The request:
Copy the lines of the material word for word, starting with the line that contains "How do I perform: Show the 5y range chart?" and going on through the end of the material. Leave the pictures out.

Extracted material:
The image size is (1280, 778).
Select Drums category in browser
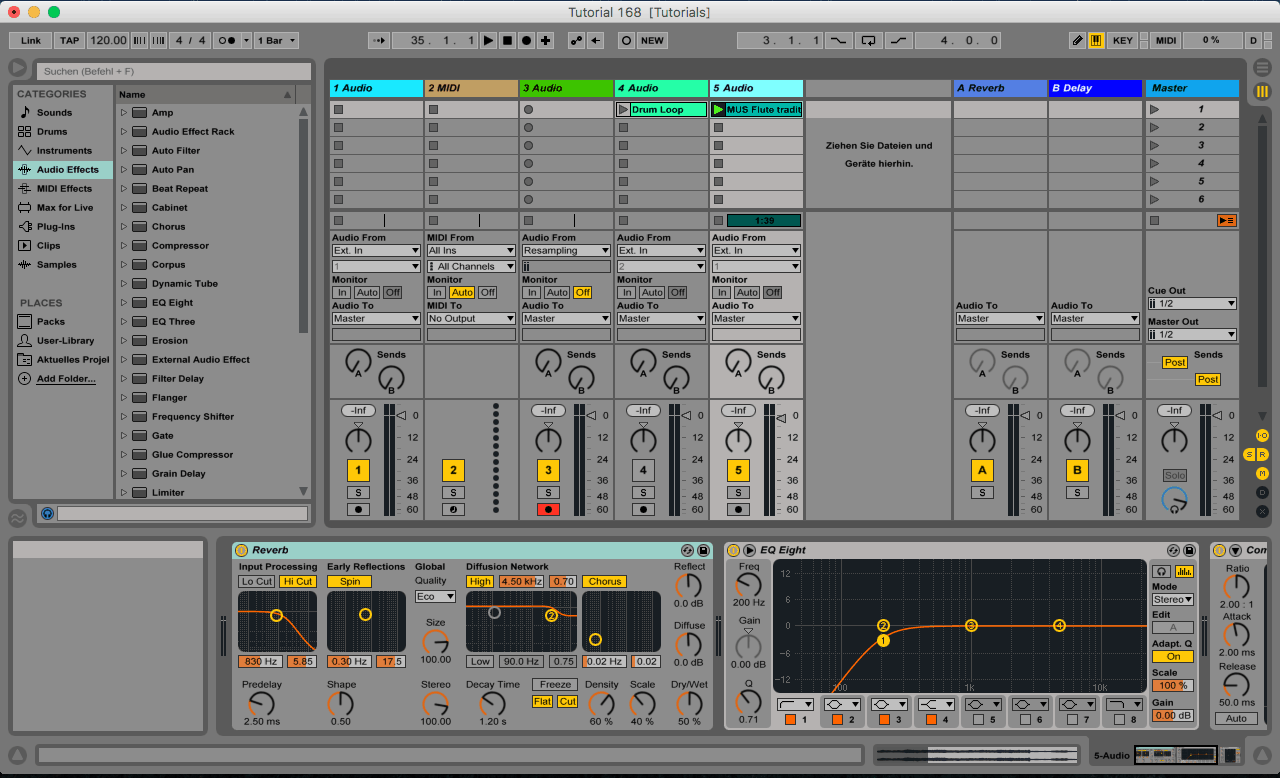52,132
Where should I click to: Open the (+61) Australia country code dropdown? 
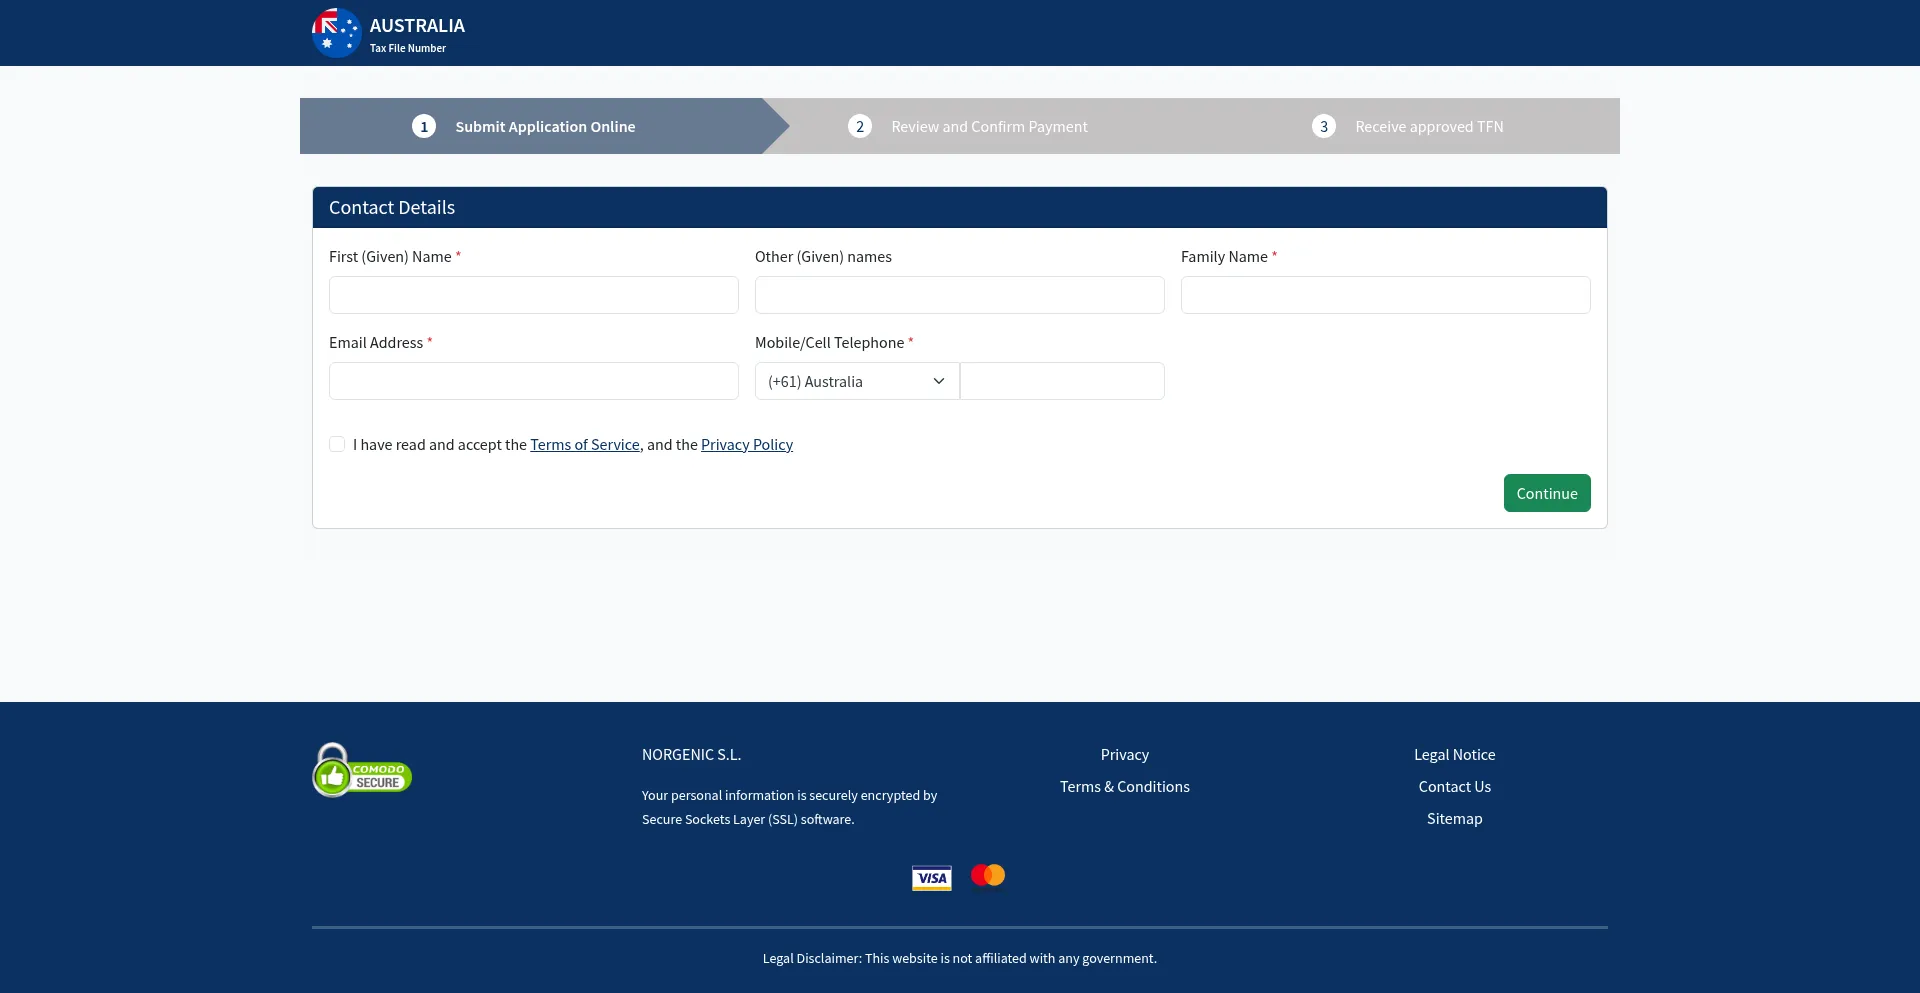(856, 381)
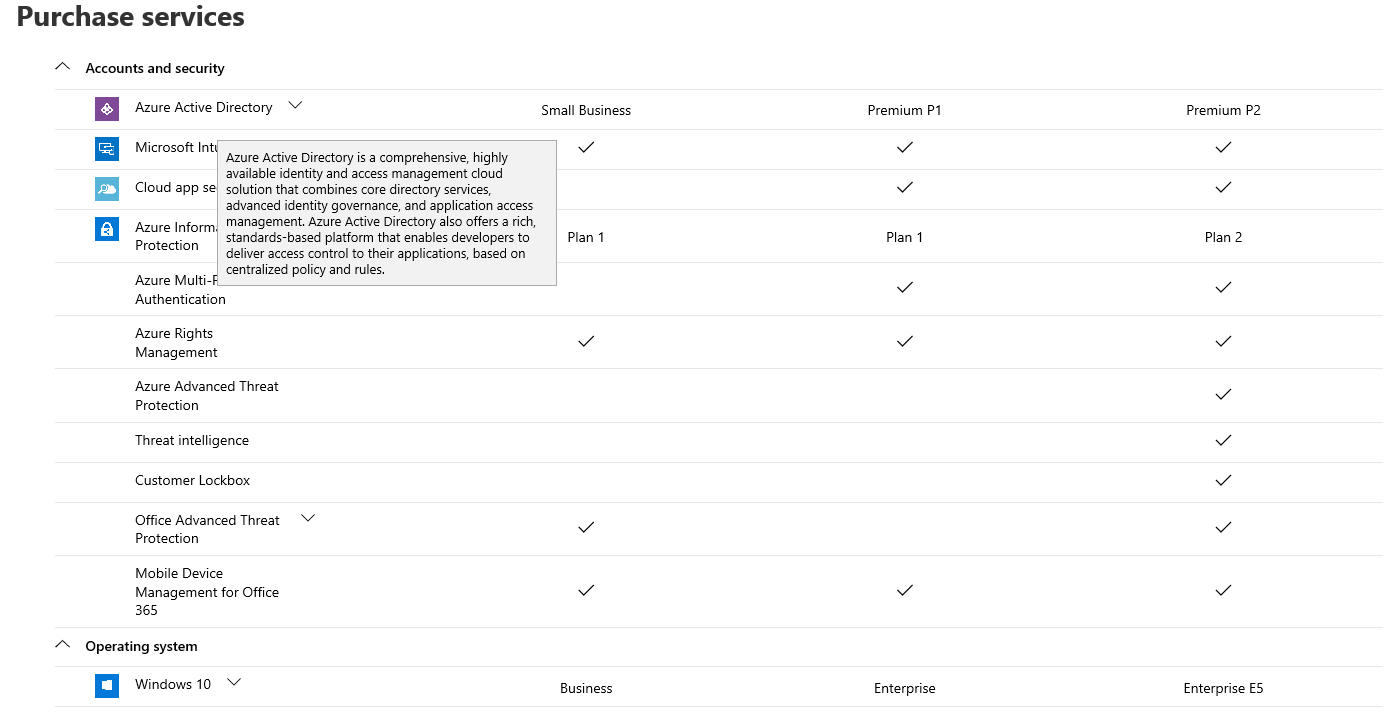Select the Premium P1 column header

(x=904, y=110)
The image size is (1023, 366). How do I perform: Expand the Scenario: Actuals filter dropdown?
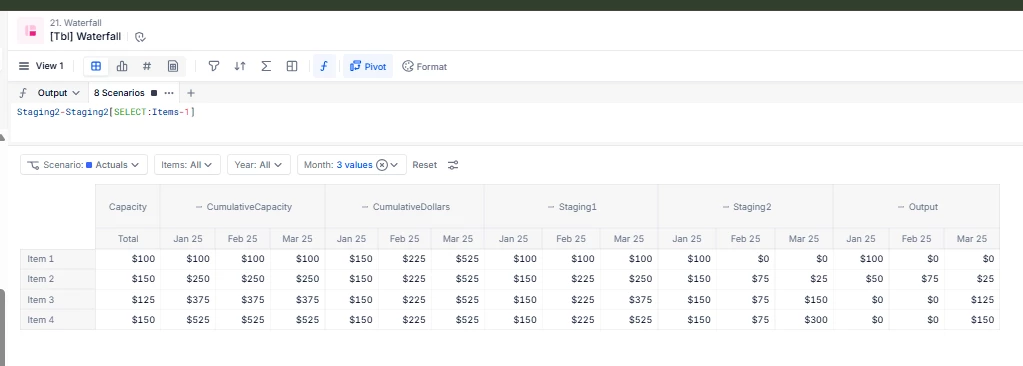[x=84, y=164]
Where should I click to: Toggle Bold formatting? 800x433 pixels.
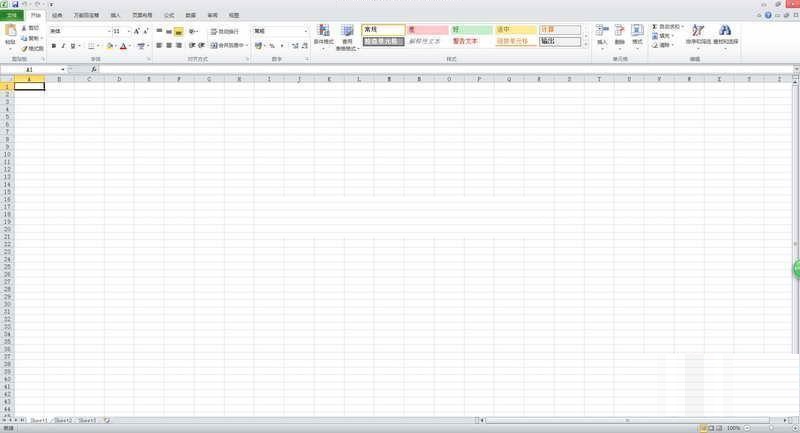tap(53, 46)
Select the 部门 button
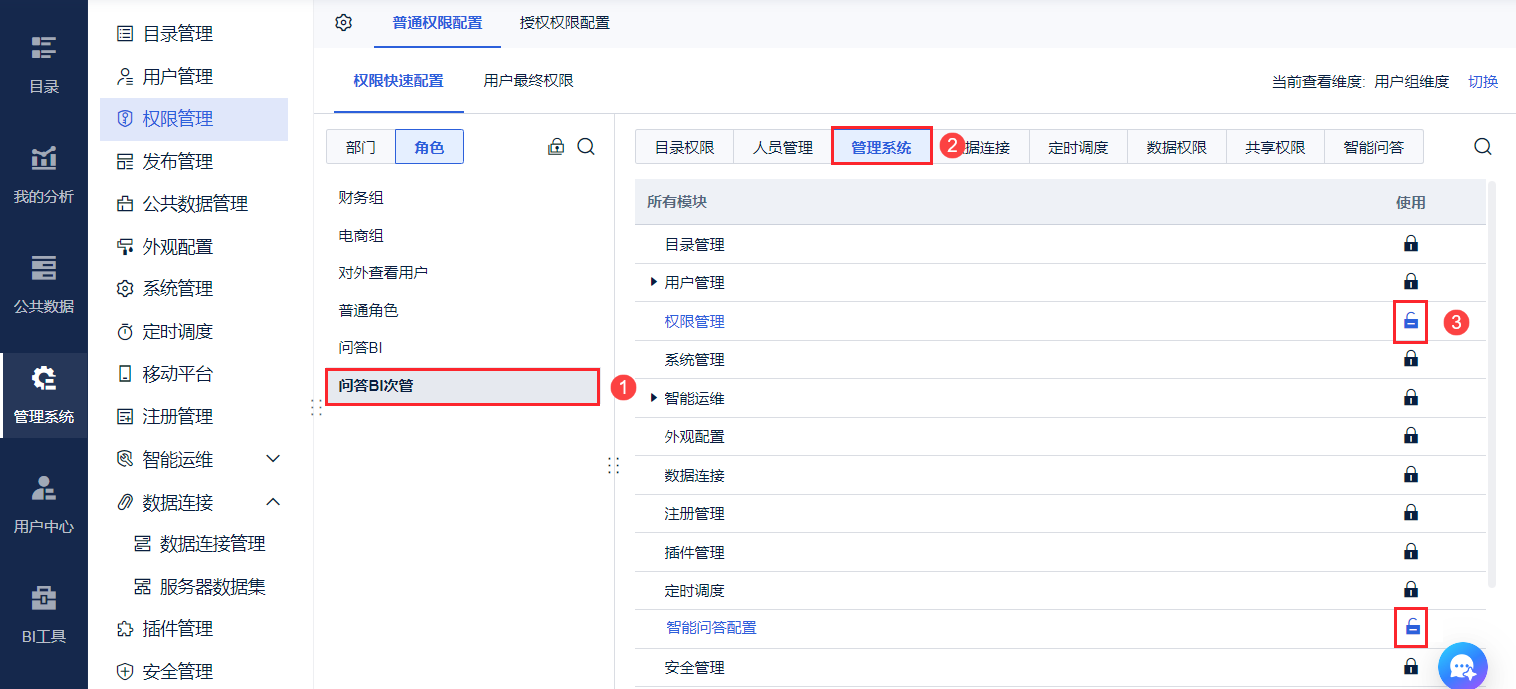Viewport: 1516px width, 689px height. coord(361,147)
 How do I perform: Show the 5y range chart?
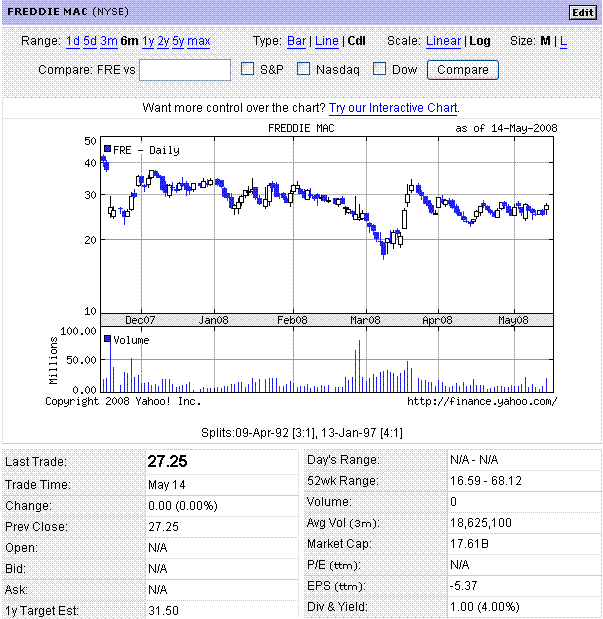tap(178, 41)
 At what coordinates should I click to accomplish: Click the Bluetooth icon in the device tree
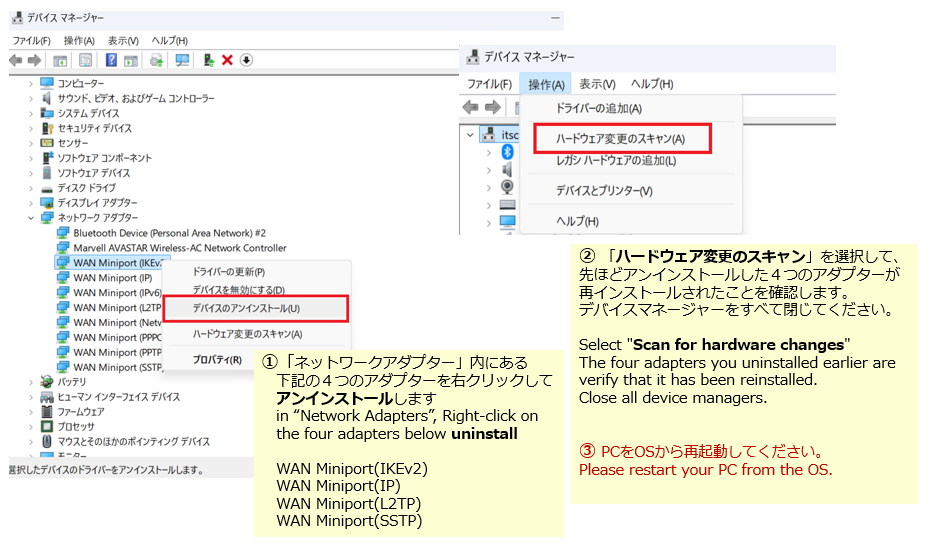click(x=507, y=152)
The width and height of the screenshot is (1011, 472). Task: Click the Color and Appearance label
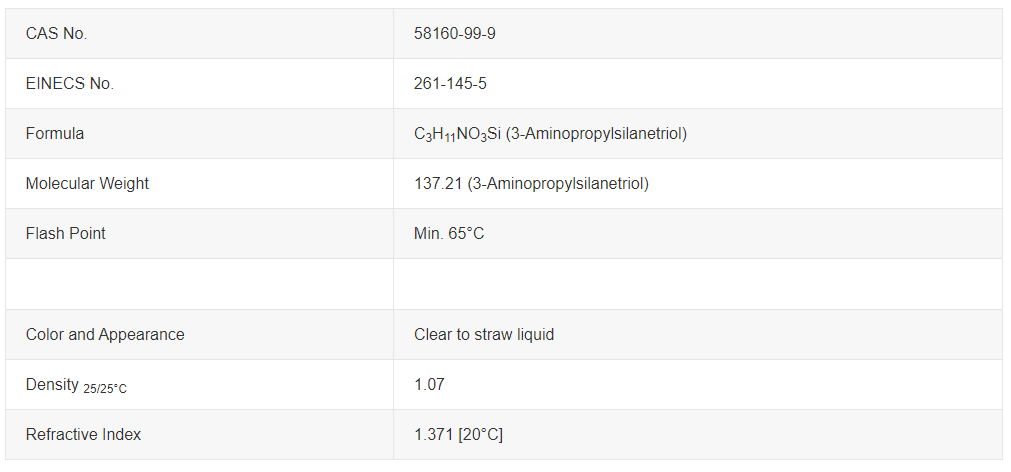tap(105, 334)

Exercise result:
 How do I perform: Show the 5y range chart?
tap(178, 41)
 At what coordinates should I click to accomplish: Click the Bluetooth icon in the device tree
click(x=507, y=152)
The width and height of the screenshot is (1011, 472). Task: Click the Color and Appearance label
tap(105, 334)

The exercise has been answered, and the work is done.